We don't evaluate Aesop's Fables on the basis of whether there was an actual tortoise and hare having a footrace.
Yes. Understanding the Bible largely as metaphor does not degrade it in any way, but rather unlocks its true value and purpose. We don't evaluate Aesop's Fables on the basis of whether there was an actual tortoise and hare having a footrace.
The epistles are pretty much worthless without a real Christ.
That's only true for the moralistic tales and advice spread around the bible. Most of the new testament revolves around the actual death and resurrection of Christ. The epistles are pretty much worthless without a real Christ.
It's really sad to me that you believe that. "pretty much worthless" -- seriously??
It's really sad to me that you believe that. "pretty much worthless" -- seriously??
Christianity is not Christianity without Christ, I dont even mean the more obscurantist or theologically mired sense of discussions surrounding predestination, election, salvation, sacrifice and atonement (or at-one-ment) that go on, readings of the epistles and other post-Christ, emerging Christianity, passages in the bible are very similar to other philosophical and spiritual currents from the time, Platonism, Epicureanism, Stoicism.
Christ is what sets it all apart, even Hasidics and other parallels within the Hebrews didnt come close to the way in which he interpreted the tradition he was born into and revived in many ways before breaking with, at least in some important respects.
My comment is in regards to a particular member saying that the epistles are "pretty worthless" if we cannot assume they are entirely historically true [and, in his words, a "real Christ"].
My point is that I don't think they are "pretty worthless." The example of Christ has value regardless of any historicity.
I'm just kind of surprised at how dififcult it is for you and others to find value in things that you can't justify without having to make them a "historical fact" of sorts. That seems like a failure of imagination to me.
That's only true for the moralistic tales and advice spread around the bible. Most of the new testament revolves around the actual death and resurrection of Christ. The epistles are pretty much worthless without a real Christ.
You are both correct about there being no Christianity apart from Christ. People will differ, however, on what it means to say Christ is "real", largely because Jesus didn't leave a written record, and everything we know about him is at best second- and third-hand. Lark writes that he appears to have been "about tradition more than scripture". Relatively, perhaps, but my impression is that Jesus was in many ways an iconoclast, standing the customs of his day on their head by reaching out to marginalized groups, associating freely with women, gentiles, tax collectors, etc.

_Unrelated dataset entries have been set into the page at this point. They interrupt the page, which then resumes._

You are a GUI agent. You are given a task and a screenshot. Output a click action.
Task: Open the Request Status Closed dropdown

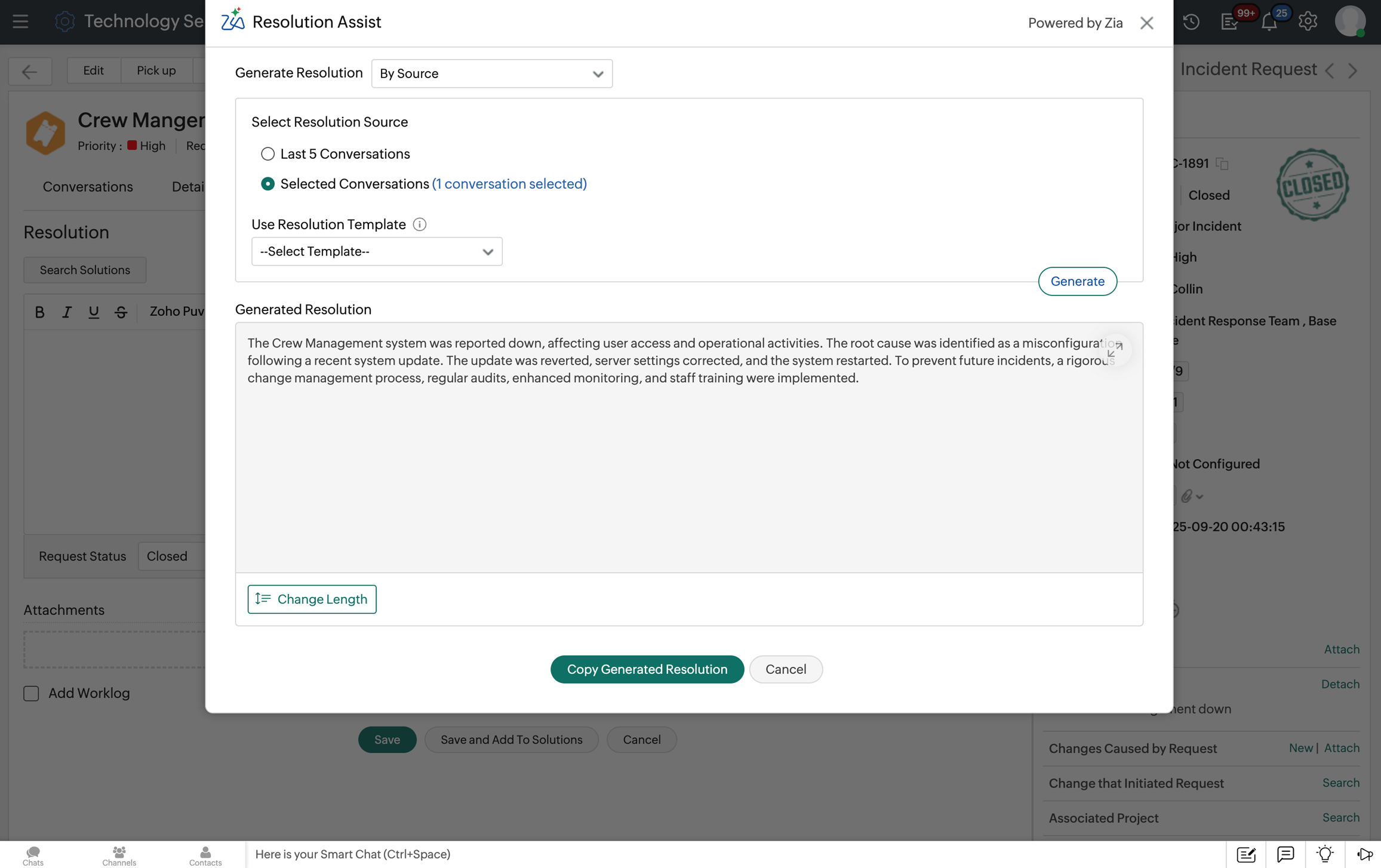170,556
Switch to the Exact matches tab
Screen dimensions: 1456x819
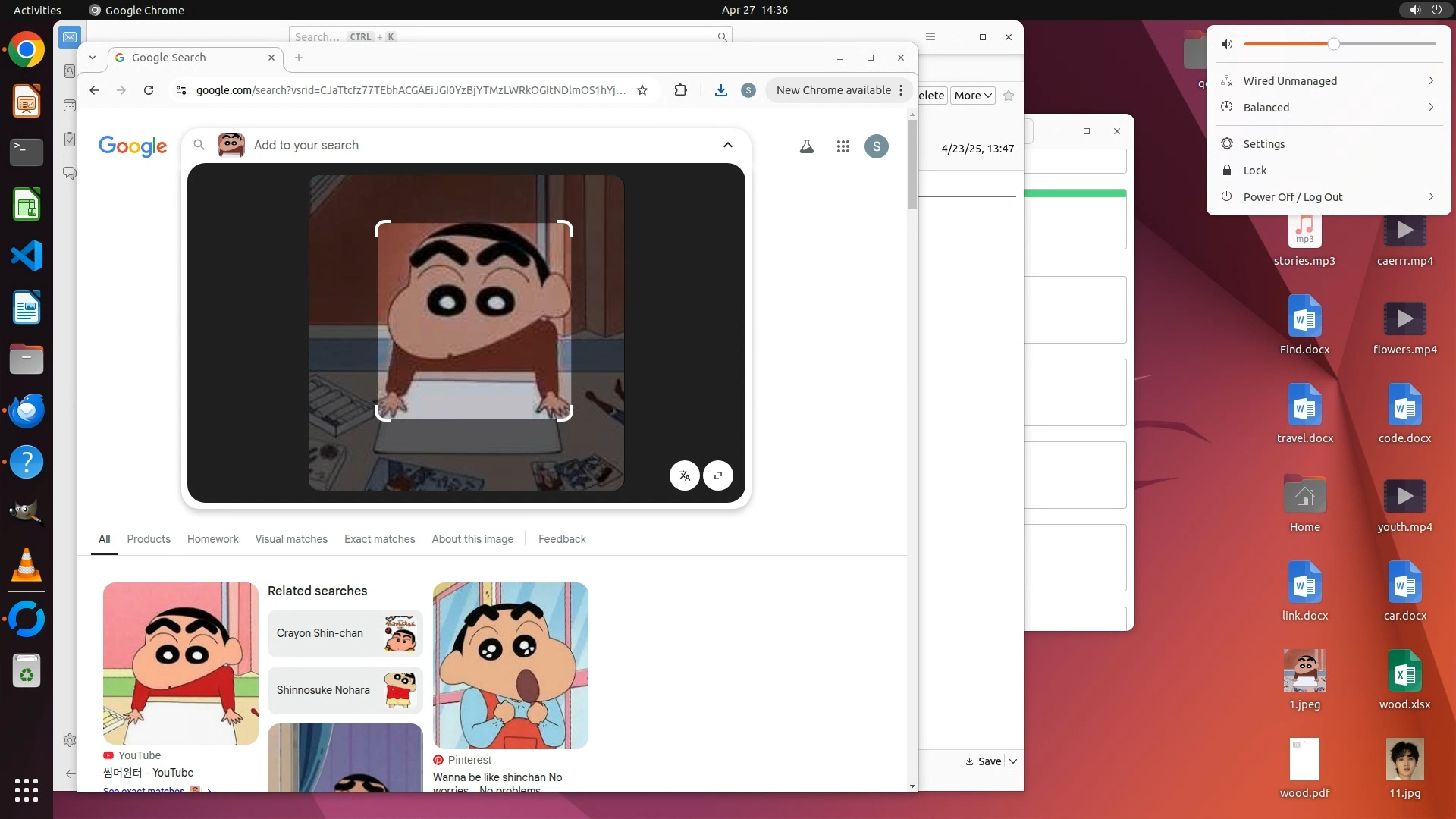(x=379, y=539)
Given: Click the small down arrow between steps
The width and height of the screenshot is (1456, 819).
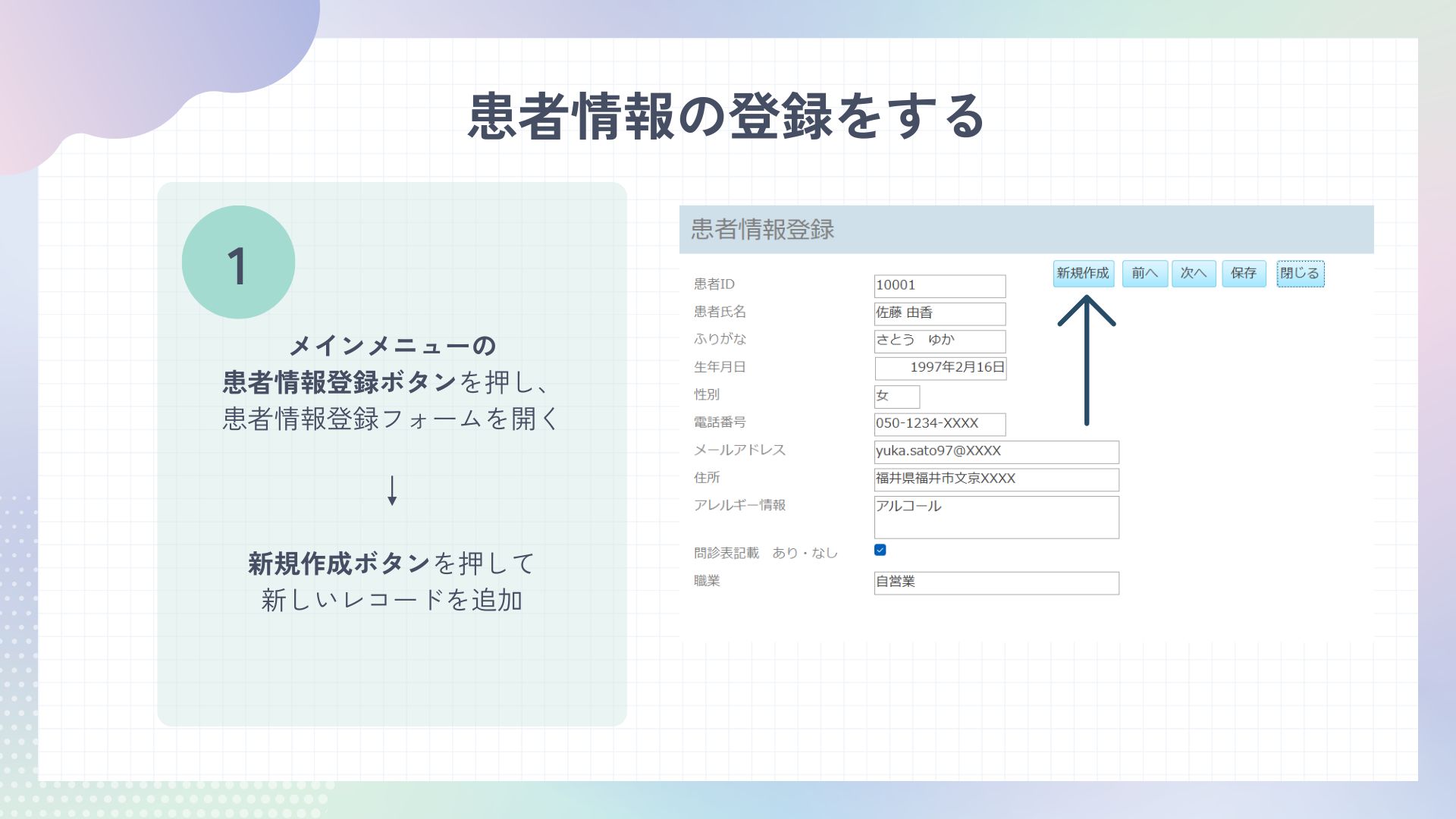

But to say this is to claim no more than that the elephant has a trunk.Christianity is worthless without a real Christ.
Jesus Christ did not write anything himself and there is a lot of his ministry as recorded by others which suggests that he was a pretty orthodox Jew intent upon transforming scriptural truths into a lived reality again, all the business of leaving the dead to the dead, sabbath was made for man not man for the sabbath and repeatedly outwitting the "athiests" and scriptural authorities of the day when they attempted to ambush him with it.
Even that is interpreted metaphorically by some.There's plenty of examples of people dying for what they believed in or being hunted down for it, although there's only one resurrection.